At City Harvest in New York City, “Brand is sacred,” said Vice President of Marketing Heather Wallace. “A strong brand is the foundation for everything at City Harvest. It creates legitimacy.”

Branding comes down to efficiency, said Gary Laermer, chief branding officer for the YMCA New York City. If the branding is off, he said, “Positioning, fundraising and engagement just doesn’t line up. It may be close, but either you’re in the middle or working three times as hard.”

Wallace and Laermer talked about the importance of branding during a session at Fundraising Day In New York, hosted by the Association of Fundraising Professionals New York City chapter.

Wallace called herself a tight manager of City Harvest’s brand, but stressed branding should not limit creativity. It’s about consistency, not rigidity. “Everything with our brand goes through marketing: our trucks, our drivers’ uniforms, the look of our headquarters. Every touch point has to look and feel like City Harvest,” she said, while noting, “It can be cumbersome and cause tension.”

There has to be room for creativity, said Wallace. Where she’s most likely to be flexible is in direct mail, special events, major donor fundraising and partner promotions. “You’ll see the flexibility but you’ll see the thread running through everything,” she said.

Your organization’s employees have to believe in the brand, said Laermer. “I am not the chief branding officer,” he said. “We have 4,000 of those. Everyone who takes home a paycheck is our chief brand officer. If you can’t be that person, don’t cash that check. The understanding of who we are is constantly spoken about, trained and reinforced in whatever we do. For every letter, direct mail piece, script, there is something about it that just sounds like the Y.”
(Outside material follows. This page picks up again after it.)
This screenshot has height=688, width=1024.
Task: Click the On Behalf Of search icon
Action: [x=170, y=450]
However, just because your employees believe in your organization, mission and brand doesn’t mean they’re experts. That hits home when Laermer brings in a third-party vendor. “Most people who work at the YMCA believe they know everything about the organization,” he said. “But bringing in a third party, they help challenge what we think we know and will resonate.”

Laermer said when a third party comes in to ask questions, the answer Y employees give “scares” him. “You will get a different answer from everyone,” he said. “If you really want to get scary, ask the general public. You will think your message and perception is here, and you’ll learn how much it is in the opposite direction.”
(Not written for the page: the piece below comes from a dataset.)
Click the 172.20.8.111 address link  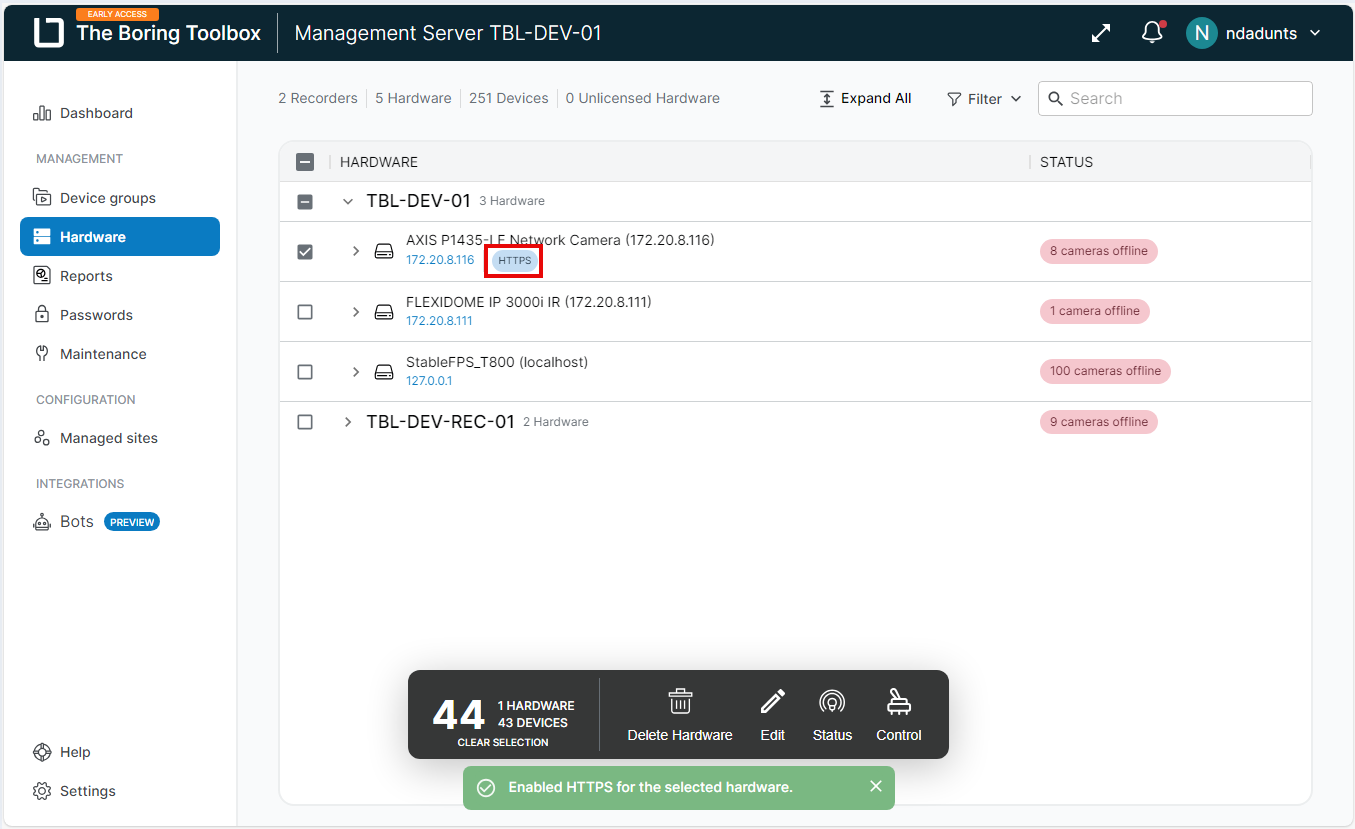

An outside party can help you focus your brand and your mission statement “down to four words,” said Laermer. “I challenge you to talk about your organization in four words. Why you exist, what you’re doing here, what do you want out of people.”

Even better than four words, he said, is one word. “Can you sum up a two-page letter in a one-word call to action,” Laermer asked the audience. “That’s how you get alignment. People won’t forget one word.”
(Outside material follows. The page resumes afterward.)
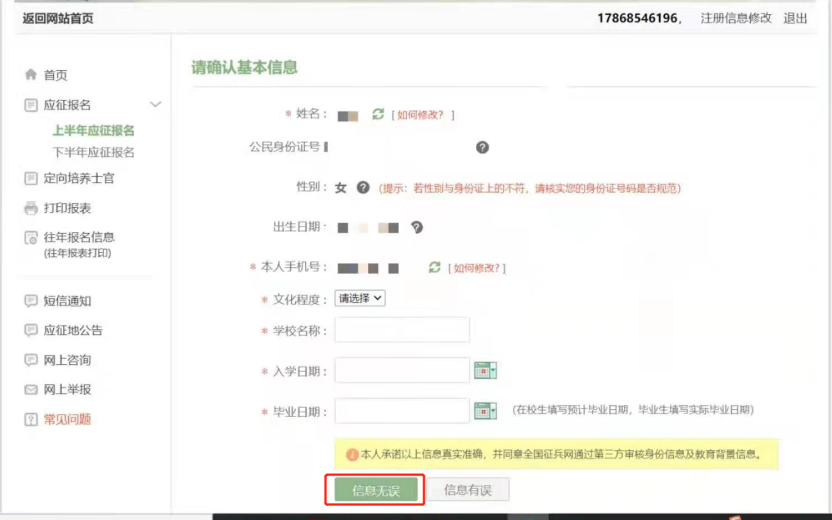Open the 文化程度 dropdown
This screenshot has height=520, width=832.
click(x=360, y=298)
If a program or a particular aspect of your mission is too complicated to boil down into four words, Laermer suggested using a message matrix. Have a set list of four or five talking points, and plug two or three in every time you talk about that aspect of your mission, whether it be speeches, press releases, brochures or event invitations.

Finally, one of the greatest dangers to brand consistency is changing the message to fit the platform, said Laermer. “Use platforms that fit your message,” he suggested. “Don’t chase messaging fads. Make the platform work for you. Your message is what’s important, not the platform.”